Enter elderly passionate lanyard woman. Or pin. Or lanyard. She started with, “I would like to propose a motion that we change from the pin to a lanyard to wear our name tags because the pin damages my blouse.”
But the lanyard might be itchy. We would have to obtain and test a variety of materials. Best to go with the pin.
But the pin could be hard to manipulate by those suffering from arthritis (90% of the club was elderly, and the next youngest member compared to me had three daughters, one of whom was my age).
But the lanyard might place the name tag at an uncomfortable height when the wearer sat.

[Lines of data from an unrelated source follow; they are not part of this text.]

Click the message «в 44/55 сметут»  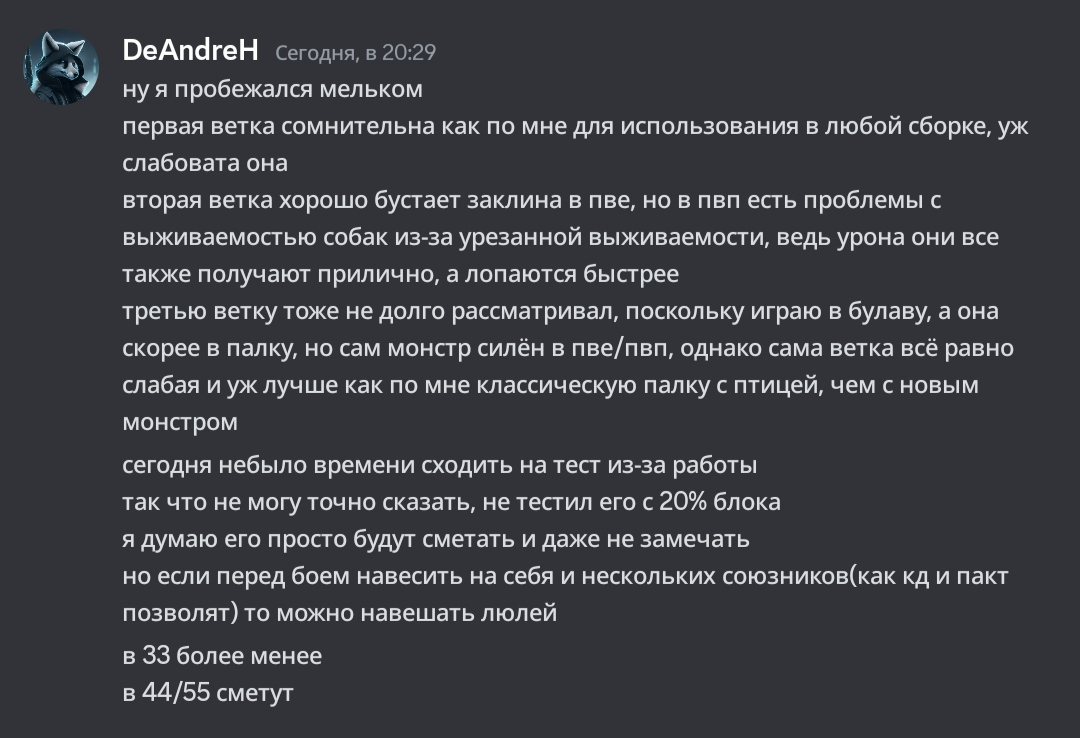coord(208,693)

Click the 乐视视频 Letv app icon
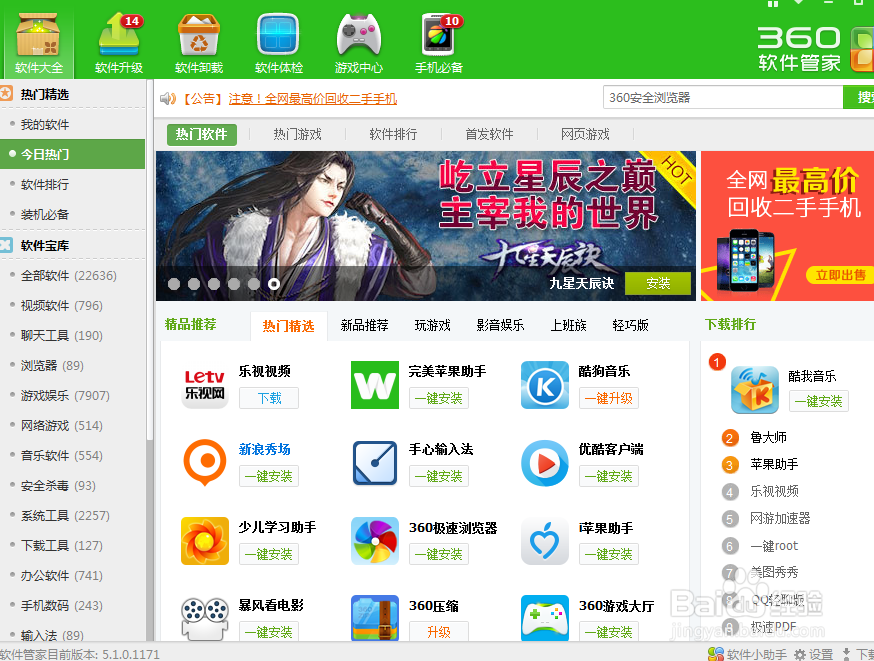coord(205,385)
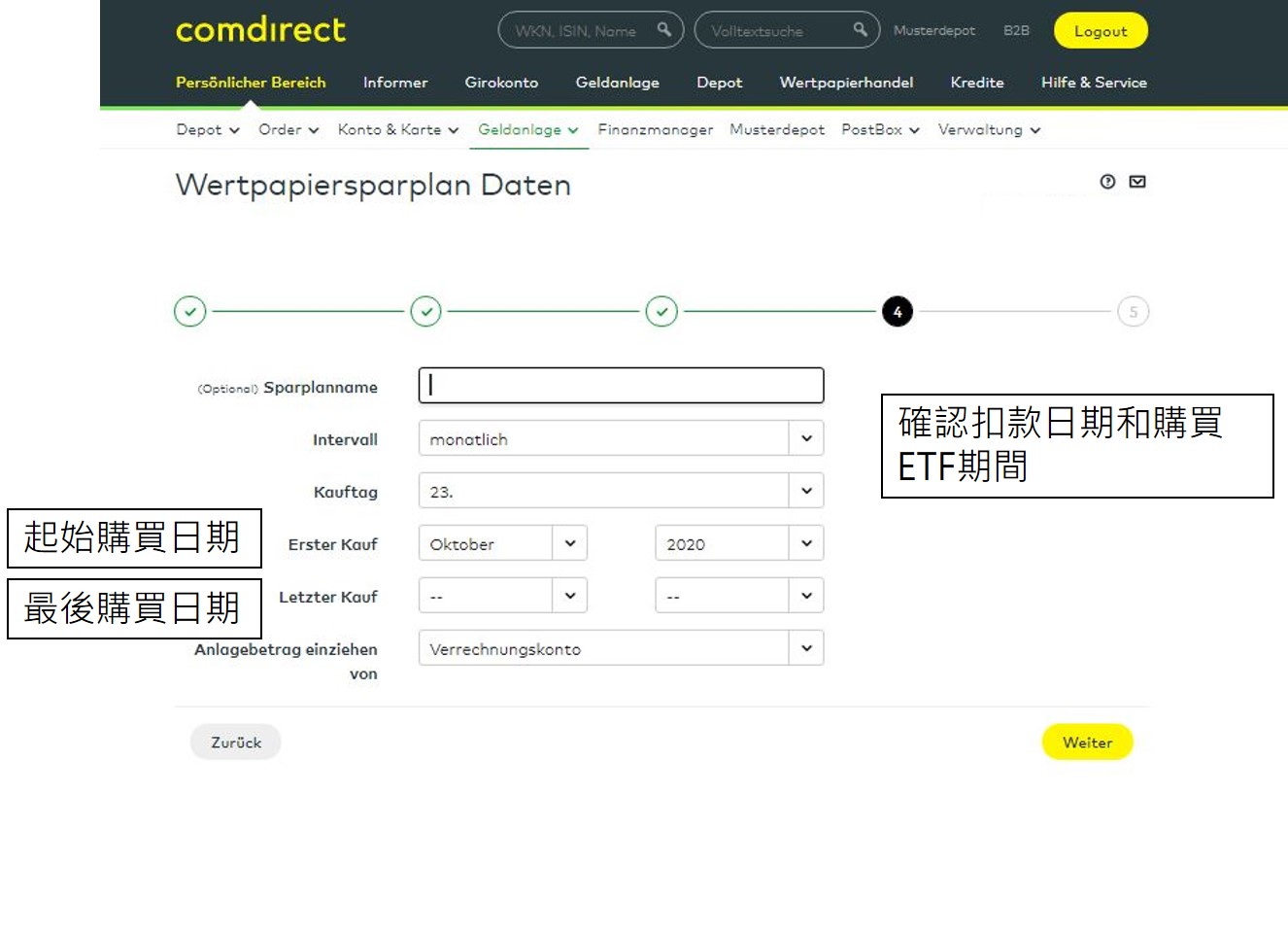The height and width of the screenshot is (932, 1288).
Task: Click the help question mark icon
Action: pyautogui.click(x=1107, y=182)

We could try a clip perhaps – but not everyone wore shirts with collars, and the clip might damage some more delicate fabrics.
At this point my mom noticed the old man in front of us had fallen asleep and that the hairs on his wart waved and vibrated with his every snore and she began to giggle. The vice president slapped his palms on the table in front of the board members and shouted, “Right! I propose we table this motion!”
“Second! Second? Anybody second?” the then-secretary shouted desperately.
“But I haven’t finished my proposal,” the elderly marathon motioner said.
“Second!” some brave soul cried. It wasn’t me. The old man had more than one wart. They all had hair.
Some hands went up, confused, and then a few more who didn’t want to feel left out. Most were probably stretching at that point.
“The ayes have it!” the then-secretary declared.
“Perhaps you could research whether the lanyard or the clip is a superior alternative,” the vice president said, and placated, the elderly extreme proposer sat.
So how did Robert’s Rules of Order go so wrong? Rather, what happened to the health of the club?
Did anything in that exchange sound like the club was focused around the actual act of actually writing?
Rather, at the time, the club was geared toward taking in presentations given by writers or at least those attached to writing in some way. While some board members were incredibly connected and got some fantastic speakers to present (with ties to television, theater, and private investigation), the club as a whole was not a place for creation but for consumption. It attracted people who wanted to consume and with that came the people who wanted to talk. Robert’s Rules of Order, originally adopted because it would ensure every member could be heard, became a method for a poorly disguised pontification on the minutiae so painstaking that not even the people who created the club originally could have brought themselves to care.
To power up the health of the club, a couple things needed to happen. First, was the club serving its purpose? On paper, that was to encourage writing. No writing was actually happening. By adding hands on workshops and promoting the semi-annual open mic sessions, people had an avenue to be heard without subjecting the rest of us to a creative interpretation of Robert’s Rules. Secondly, does the club have the right makeup of members?
This question is a little dangerous. You never want to make people feel unwanted when they are truly well meaning. Your goal then is to attract enough of your healthy members to help keep the current members in check. In this case, no one really wanted to participate. The interesting thing about Robert’s Rules is that anyone could have proposed tabling the motion. No one cared enough to end our communal suffering to raise their hand and say, “Let’s table this motion,” or perhaps, “It sounds like this fascinating topic needs more research, we would love to see the results of your study at the next meeting”. The right makeup of the club then is to either figure out how to make the current members participate out of sheer self defense or attract members who will participate, or some combination of both.
The answer to question one went a long way to answering question two. It also helped that the vice president got very hair trigger on tabling motions for a little while, which was his own abuse of Robert’s Rules.
Never ignore the first symptom whether it be a drop in membership or a sense of stagnation. And never – or very rarely – give in to the desire to use the expectations as a weapon.